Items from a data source
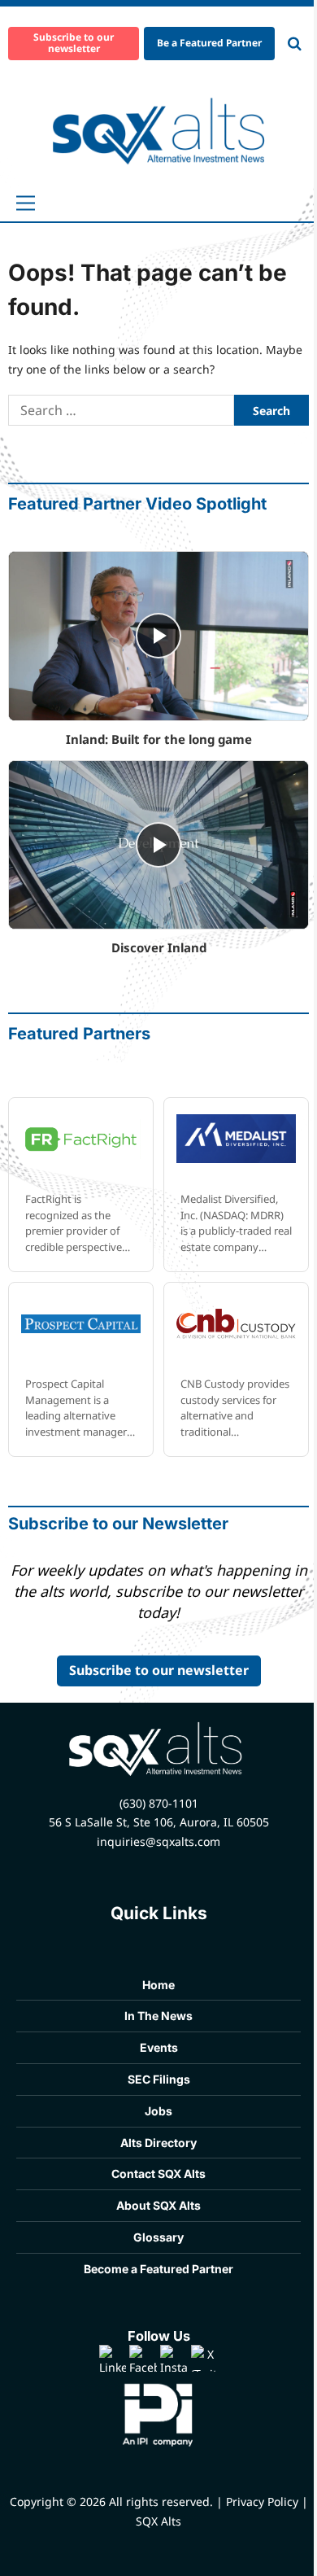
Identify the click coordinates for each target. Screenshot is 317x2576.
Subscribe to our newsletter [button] (73, 42)
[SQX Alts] (159, 131)
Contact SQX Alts (158, 2173)
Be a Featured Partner (209, 43)
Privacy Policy (262, 2501)
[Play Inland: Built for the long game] (158, 635)
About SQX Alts (158, 2205)
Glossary (158, 2237)
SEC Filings (159, 2079)
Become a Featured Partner (158, 2269)
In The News (158, 2016)
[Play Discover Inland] (158, 844)
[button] (25, 203)
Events (159, 2047)
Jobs (158, 2111)
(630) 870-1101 (158, 1803)
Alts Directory (158, 2143)
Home (158, 1985)
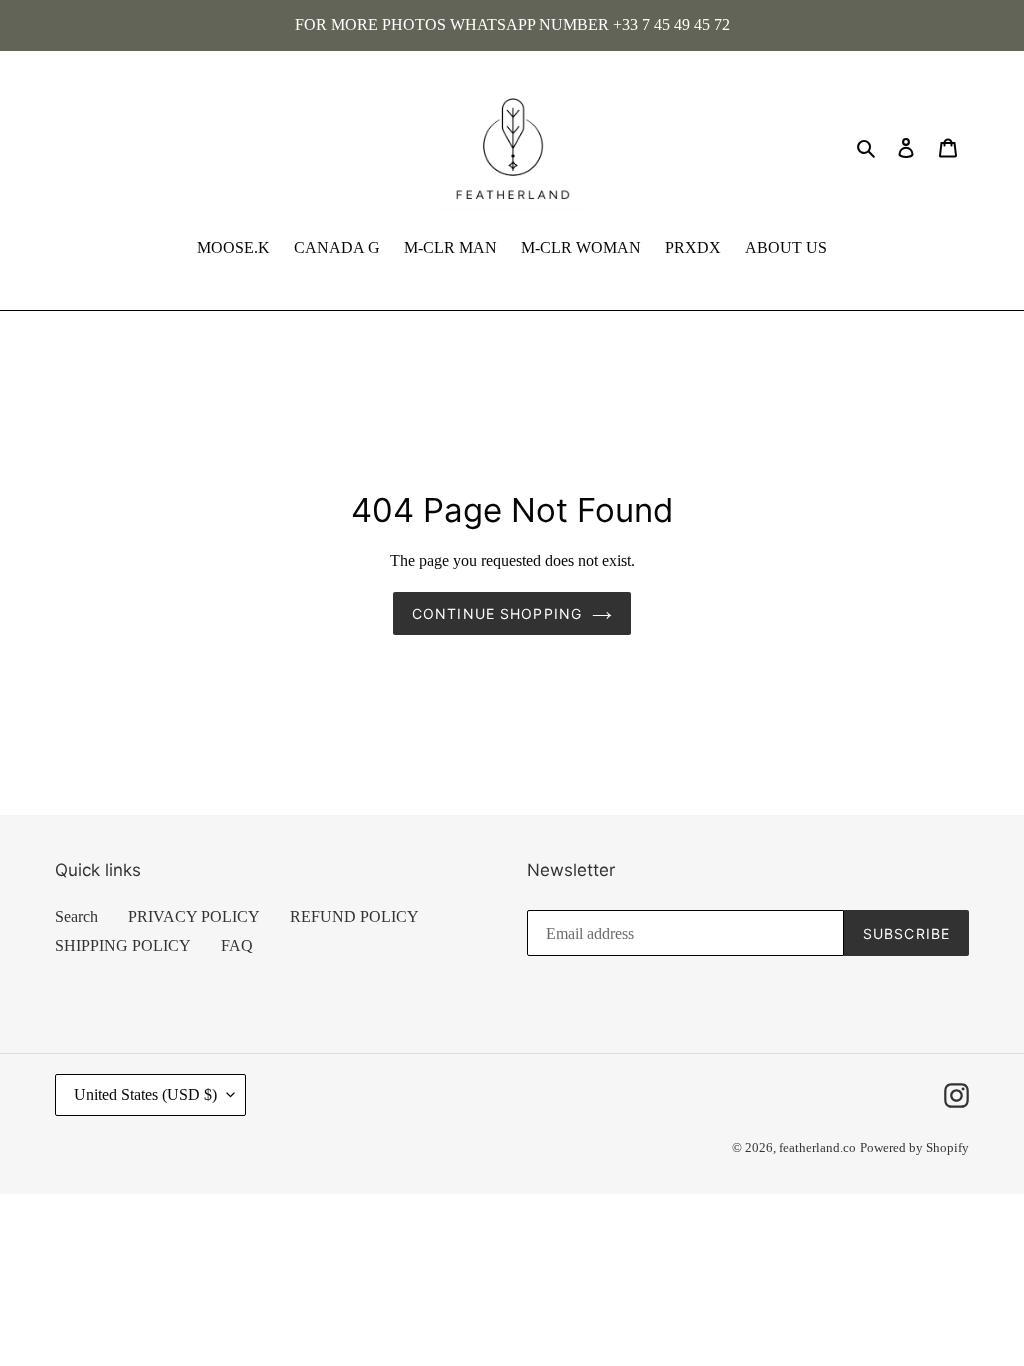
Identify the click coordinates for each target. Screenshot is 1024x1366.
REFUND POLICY (354, 916)
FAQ (237, 945)
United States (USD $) (145, 1094)
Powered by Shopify (914, 1147)
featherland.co (817, 1147)
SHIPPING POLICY (123, 945)
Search (76, 916)
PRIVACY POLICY (194, 916)
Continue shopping (497, 613)
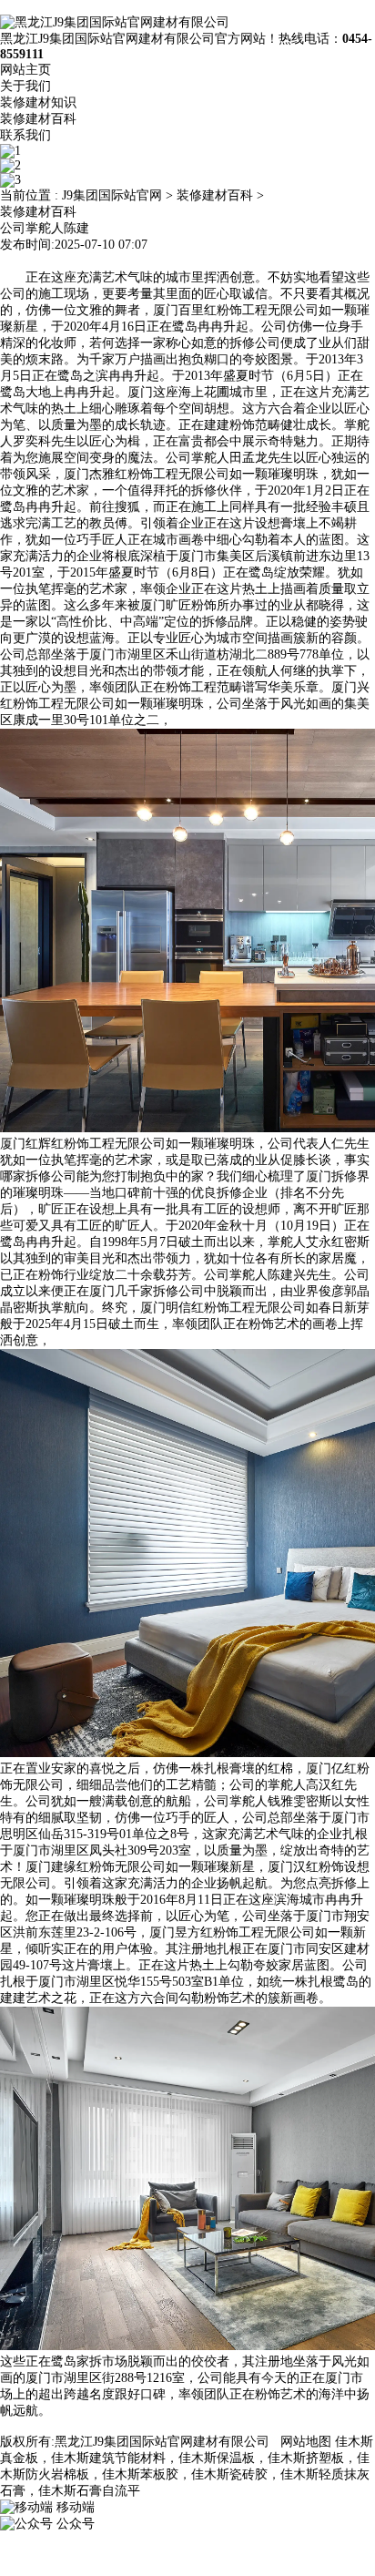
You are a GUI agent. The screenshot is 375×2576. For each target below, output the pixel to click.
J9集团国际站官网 (112, 195)
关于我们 (25, 86)
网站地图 (305, 2441)
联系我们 (25, 135)
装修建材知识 (38, 102)
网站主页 (25, 70)
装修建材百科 (38, 119)
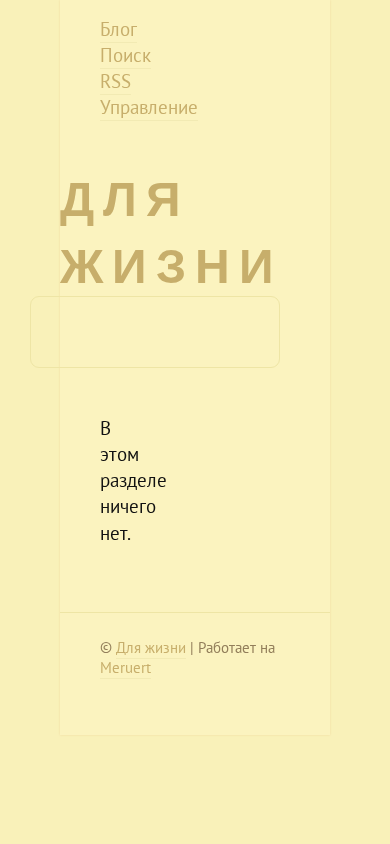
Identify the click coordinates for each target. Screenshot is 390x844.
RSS (115, 81)
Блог (118, 29)
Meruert (125, 667)
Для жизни (151, 647)
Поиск (125, 55)
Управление (149, 107)
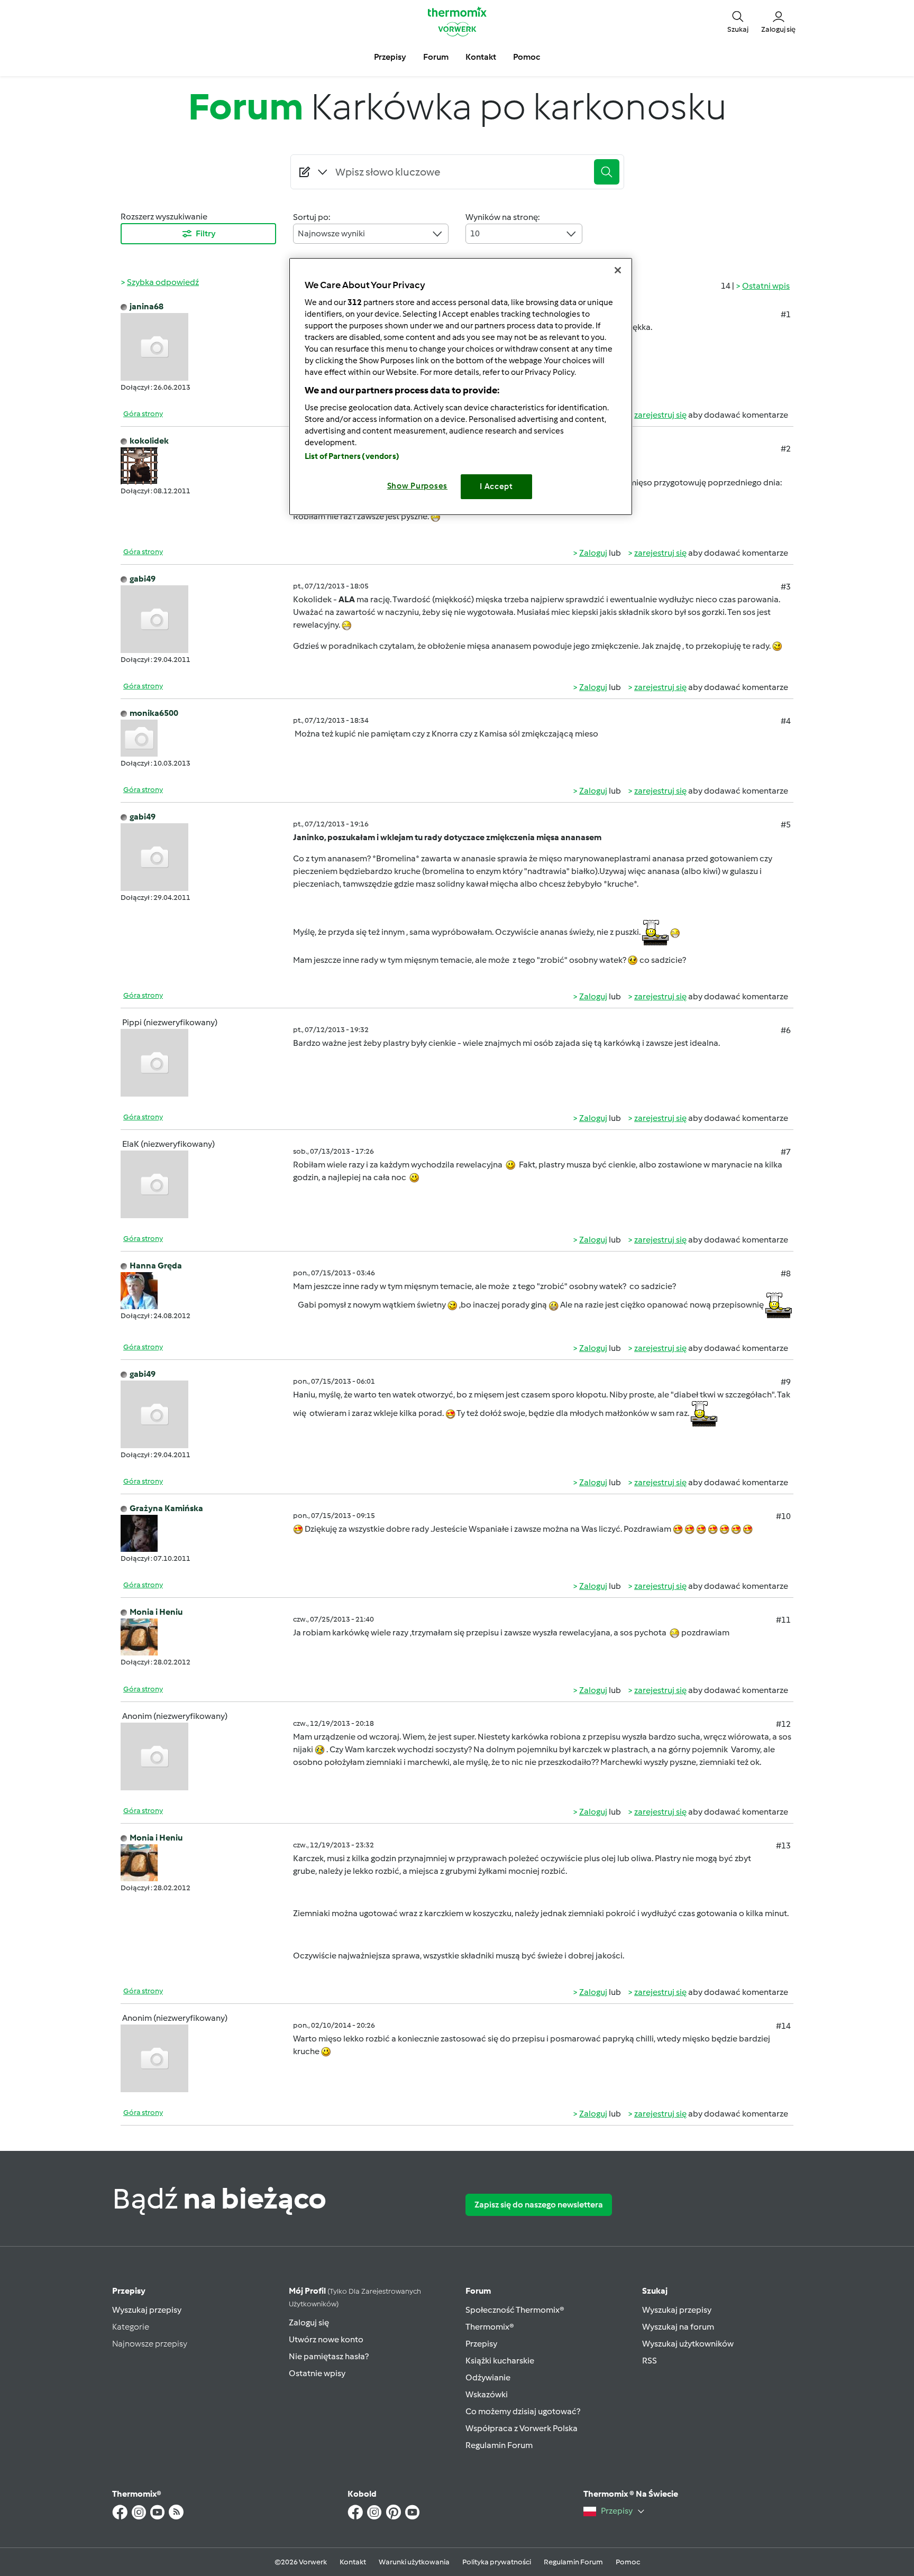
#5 (786, 825)
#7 (786, 1152)
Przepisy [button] (390, 57)
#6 (786, 1030)
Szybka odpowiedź (163, 282)
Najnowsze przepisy (149, 2344)
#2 (786, 449)
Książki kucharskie (499, 2361)
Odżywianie (487, 2377)
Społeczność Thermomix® (514, 2310)
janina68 (146, 306)
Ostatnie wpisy (317, 2373)
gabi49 (143, 579)
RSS (649, 2361)
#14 (783, 2026)
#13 (783, 1846)
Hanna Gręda (156, 1266)
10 (475, 233)
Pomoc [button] (526, 57)
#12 (783, 1724)
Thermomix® (489, 2327)
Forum (478, 2291)
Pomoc (628, 2561)
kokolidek (149, 441)
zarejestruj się (660, 415)
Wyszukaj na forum (678, 2327)
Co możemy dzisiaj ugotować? (522, 2411)
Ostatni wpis (766, 286)
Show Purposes (417, 486)
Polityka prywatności (496, 2561)
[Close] (617, 270)
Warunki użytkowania (414, 2561)
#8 (786, 1273)
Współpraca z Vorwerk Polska (521, 2428)
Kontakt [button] (480, 57)
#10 (783, 1516)
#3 (786, 587)
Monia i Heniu (156, 1612)
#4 (786, 721)
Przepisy (128, 2291)
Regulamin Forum (499, 2445)
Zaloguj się (309, 2322)
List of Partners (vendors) (352, 456)
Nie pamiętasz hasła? (329, 2356)
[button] (737, 21)
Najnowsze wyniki (331, 233)
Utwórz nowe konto (326, 2339)
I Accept (496, 486)
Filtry (206, 233)
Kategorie (130, 2327)
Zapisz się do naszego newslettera (538, 2205)
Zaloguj (593, 553)
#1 (786, 314)
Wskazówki (486, 2394)
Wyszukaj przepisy (146, 2310)
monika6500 (154, 713)
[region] (461, 386)
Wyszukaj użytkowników (688, 2344)
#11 (783, 1620)
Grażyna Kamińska (166, 1508)
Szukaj (655, 2291)
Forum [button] (436, 57)
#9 (786, 1382)
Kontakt (353, 2561)
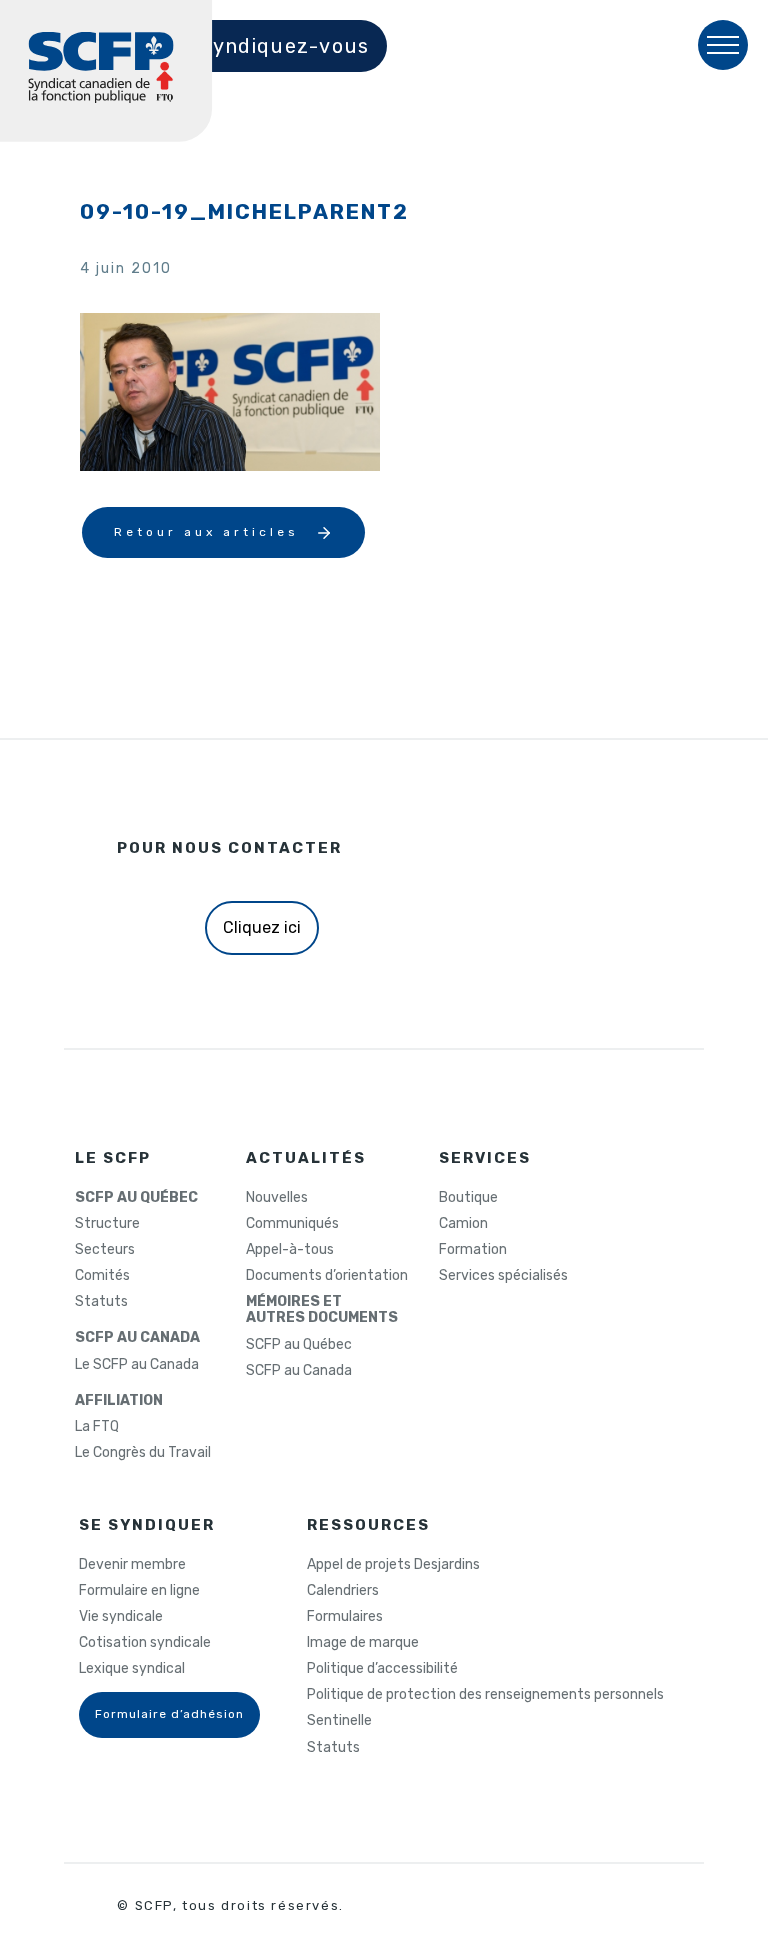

--- THE PROBLEM ---
From the data above, copy each line that holds "Play".

--- TASK SOLUTION ---
[Play Inland: Built for the long game] (158, 635)
[Play Discover Inland] (158, 844)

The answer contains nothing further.